Devlin felt alarmed by the sensation of a sudden unraveling around him. He closed his eyes, and he saw them, threads tangling and weaving together, lives altered and possibilities ended, deaths they couldn’t overcome. As long as the veil between worlds was open to the twins, but their balance was missing, Sorcha was in danger—and all of Faerie was in danger.
He went to his knees in the garden. “I’m sorry I failed you.”
“I wanted you to be my son,” she whispered, “but I couldn’t have her child as my child. You’re still my brother. Family.”
“I know.” He kept his worries hidden from her. If she learned that Bananach was trying to find a way to kill her son, if she learned that her twin-no-more had asked Ani to kill Seth, the queen of Faerie would be enraged, and an omnipotent angry queen pursuing War in the mortal world was not in the best interests of either realm.
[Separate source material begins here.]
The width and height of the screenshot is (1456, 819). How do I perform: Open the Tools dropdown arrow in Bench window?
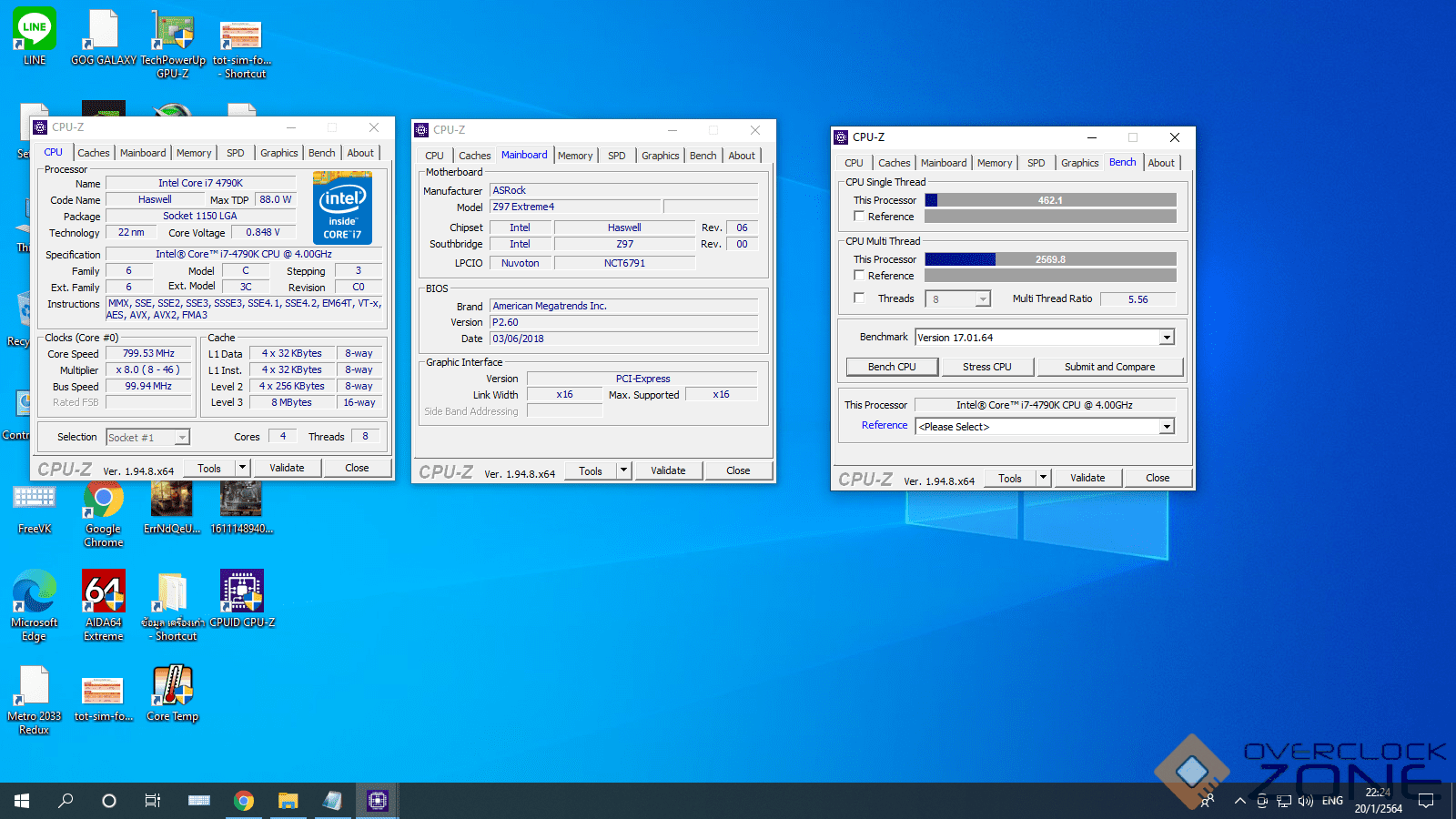(x=1043, y=479)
Separating from Bananach meant that Sorcha was feeling emotions she’d never known. It meant that the one faery who held perfect clarity had lost her balance. Until balance was returned, there was little chance of stability.
So how do I rebalance her? He was the only other strong faery in Faerie, and he didn’t have an answer. The answers he needed weren’t going to be found by waiting in Faerie either. He needed to return to the world of mortals.
Chapter 34
Devlin stood in his rooms with Ani and Rae. After he explained what he’d learned, he added, “I don’t plan to be gone long, but I need to talk to Niall.”
“No.” Ani gestured with the blade of the knife she’d been cleaning. “Did you forget the fight we left over there? It’s not safe for you, and… you aren’t going anywhere without me, Devlin. Just no.”
“Bananach came here when the queen slept, Devlin. Here is not safe either.” Rae sat stiffly in one of the uncomfortable chairs as if she had physical form. She didn’t shudder, but there was horror in her expression. “War was awful. The bodies… She will come here.”
“We shouldn’t be apart,” Ani snarled. She continued cleaning her already spotless knives. According to Rae, in his absence Ani had begun cleaning every weapon in the chamber. Her own knives were laid out on a table with several of his. The sight made him smile. Ani’s scowl, however, did not. She furiously polished one of the short blades he’d had on a low table alongside the settee. “I can’t believe you think I’m going to sit here while you go face Bananach.”